PRENDA ESEMPIO DALLE DIMISSIONI DEL PAPA

È paradossale che di débâcle del sindaco parli chi negli ultimi dieci anni ha collezionato innumerevoli sconfitte elettorali, tali da indurre una persona di buon senso al ritiro a vita privata.

Aiello, come sempre, straparla e non legge il dato elettorale in linea con quello regionale e nazionale. La verità è che al consigliere Aiello, perdente alle scorse elezioni amministrative, trombato alle regionali da assessore di Lombardo e della destra e ora perdente anche dinanzi al Consiglio di giustizia amministrativa sul premio di maggioranza al Consiglio comunale di Vittoria, non è parso vero che il risultato delle elezioni politiche abbia penalizzato il centrosinistra in tutto il territorio nazionale.
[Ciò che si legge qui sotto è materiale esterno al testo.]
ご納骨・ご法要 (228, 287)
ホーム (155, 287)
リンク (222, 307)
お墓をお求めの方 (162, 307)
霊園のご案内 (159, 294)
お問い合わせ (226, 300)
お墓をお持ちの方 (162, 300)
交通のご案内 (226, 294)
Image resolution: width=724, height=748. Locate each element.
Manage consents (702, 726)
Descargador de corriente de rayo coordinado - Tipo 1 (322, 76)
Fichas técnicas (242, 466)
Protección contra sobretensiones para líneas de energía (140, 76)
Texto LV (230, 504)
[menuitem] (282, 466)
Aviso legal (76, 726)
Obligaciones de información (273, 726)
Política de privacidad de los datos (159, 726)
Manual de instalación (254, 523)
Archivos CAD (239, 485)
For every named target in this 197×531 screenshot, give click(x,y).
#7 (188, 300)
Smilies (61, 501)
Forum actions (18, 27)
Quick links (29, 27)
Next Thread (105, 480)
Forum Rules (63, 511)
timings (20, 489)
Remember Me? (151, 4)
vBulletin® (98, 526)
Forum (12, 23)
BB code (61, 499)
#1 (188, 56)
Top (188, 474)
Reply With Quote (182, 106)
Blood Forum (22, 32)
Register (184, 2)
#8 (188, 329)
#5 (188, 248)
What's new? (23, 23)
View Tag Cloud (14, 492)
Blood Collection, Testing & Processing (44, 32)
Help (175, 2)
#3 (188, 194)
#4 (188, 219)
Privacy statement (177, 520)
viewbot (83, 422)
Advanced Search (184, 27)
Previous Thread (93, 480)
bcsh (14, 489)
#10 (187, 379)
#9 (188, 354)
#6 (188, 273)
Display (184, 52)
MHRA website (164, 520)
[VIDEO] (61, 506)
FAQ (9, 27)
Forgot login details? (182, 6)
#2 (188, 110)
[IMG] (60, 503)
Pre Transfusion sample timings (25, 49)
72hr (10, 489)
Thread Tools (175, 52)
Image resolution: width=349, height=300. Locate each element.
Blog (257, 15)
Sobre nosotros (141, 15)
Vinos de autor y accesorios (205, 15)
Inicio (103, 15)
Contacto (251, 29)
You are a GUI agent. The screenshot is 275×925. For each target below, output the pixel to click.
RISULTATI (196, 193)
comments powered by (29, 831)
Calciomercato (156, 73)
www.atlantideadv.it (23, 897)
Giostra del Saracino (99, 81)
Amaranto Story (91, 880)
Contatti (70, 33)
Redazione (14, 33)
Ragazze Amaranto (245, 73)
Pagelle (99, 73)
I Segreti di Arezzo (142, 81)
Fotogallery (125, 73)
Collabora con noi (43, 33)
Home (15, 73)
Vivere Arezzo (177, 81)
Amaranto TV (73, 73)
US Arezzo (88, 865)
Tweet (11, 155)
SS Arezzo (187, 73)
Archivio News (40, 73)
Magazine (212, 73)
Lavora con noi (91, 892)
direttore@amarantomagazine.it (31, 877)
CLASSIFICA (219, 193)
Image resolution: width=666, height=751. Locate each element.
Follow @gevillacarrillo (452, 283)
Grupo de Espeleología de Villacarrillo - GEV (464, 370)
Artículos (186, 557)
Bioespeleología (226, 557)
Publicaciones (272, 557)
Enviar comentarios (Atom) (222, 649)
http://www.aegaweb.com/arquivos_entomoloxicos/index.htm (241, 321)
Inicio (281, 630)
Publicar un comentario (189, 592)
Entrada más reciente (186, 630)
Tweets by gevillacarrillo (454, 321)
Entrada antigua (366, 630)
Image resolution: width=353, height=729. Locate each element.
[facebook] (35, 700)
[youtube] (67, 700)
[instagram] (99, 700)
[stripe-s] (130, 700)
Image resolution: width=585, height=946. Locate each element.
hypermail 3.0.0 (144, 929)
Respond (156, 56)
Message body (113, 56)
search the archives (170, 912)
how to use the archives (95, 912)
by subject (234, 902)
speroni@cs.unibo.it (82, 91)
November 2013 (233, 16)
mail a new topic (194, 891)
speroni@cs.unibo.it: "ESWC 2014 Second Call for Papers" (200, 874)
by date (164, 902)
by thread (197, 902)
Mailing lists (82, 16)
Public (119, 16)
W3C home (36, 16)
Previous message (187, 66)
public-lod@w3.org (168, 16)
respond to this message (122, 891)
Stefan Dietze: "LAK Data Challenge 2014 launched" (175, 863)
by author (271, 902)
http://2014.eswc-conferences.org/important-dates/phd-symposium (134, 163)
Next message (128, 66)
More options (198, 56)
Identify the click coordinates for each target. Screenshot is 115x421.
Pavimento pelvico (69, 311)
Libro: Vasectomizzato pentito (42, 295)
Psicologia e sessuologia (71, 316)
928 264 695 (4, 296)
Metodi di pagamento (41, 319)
Anzi, a ben vedere, appena Aiello ha dichiarato di volere tornare a votare per il centrosinistra ecco che i risultati elettorali sono calati di colpo. Per queste ragioni, il Pd invita il consigliere Aiello a fare chiarezza con se stesso e a prendere spunto dalle dimissioni del Papa, facendo altrettanto. Si allontani dalla politica cittadina e ponga fine al proprio tormento abbandonando il livore che nutre rispetto a questa Amministrazione comunale. Perché ogni critica che perviene da lui per il Pd è la prova provata che si sta lavorando bene.

Un fatto è certo. La città non tornerà più indietro. Il Pd si aspetta da Aiello un impossibile senso di responsabilità. Perché Aiello è un Re Mida al contrario. Tutto ciò che tocca distrugge. Poiché, dopo appena due anni è riuscito a distruggere anche il movimento che ha fondato. Il suo è un vizio atavico. Vuole rappresentare, sempre, il padre padrone di tutto e di tutti.

Caro Aiello, a Vittoria, per fortuna dei cittadini, è tornata la democrazia. Se ne faccia una ragione e si metta in pensione anche dalla politica.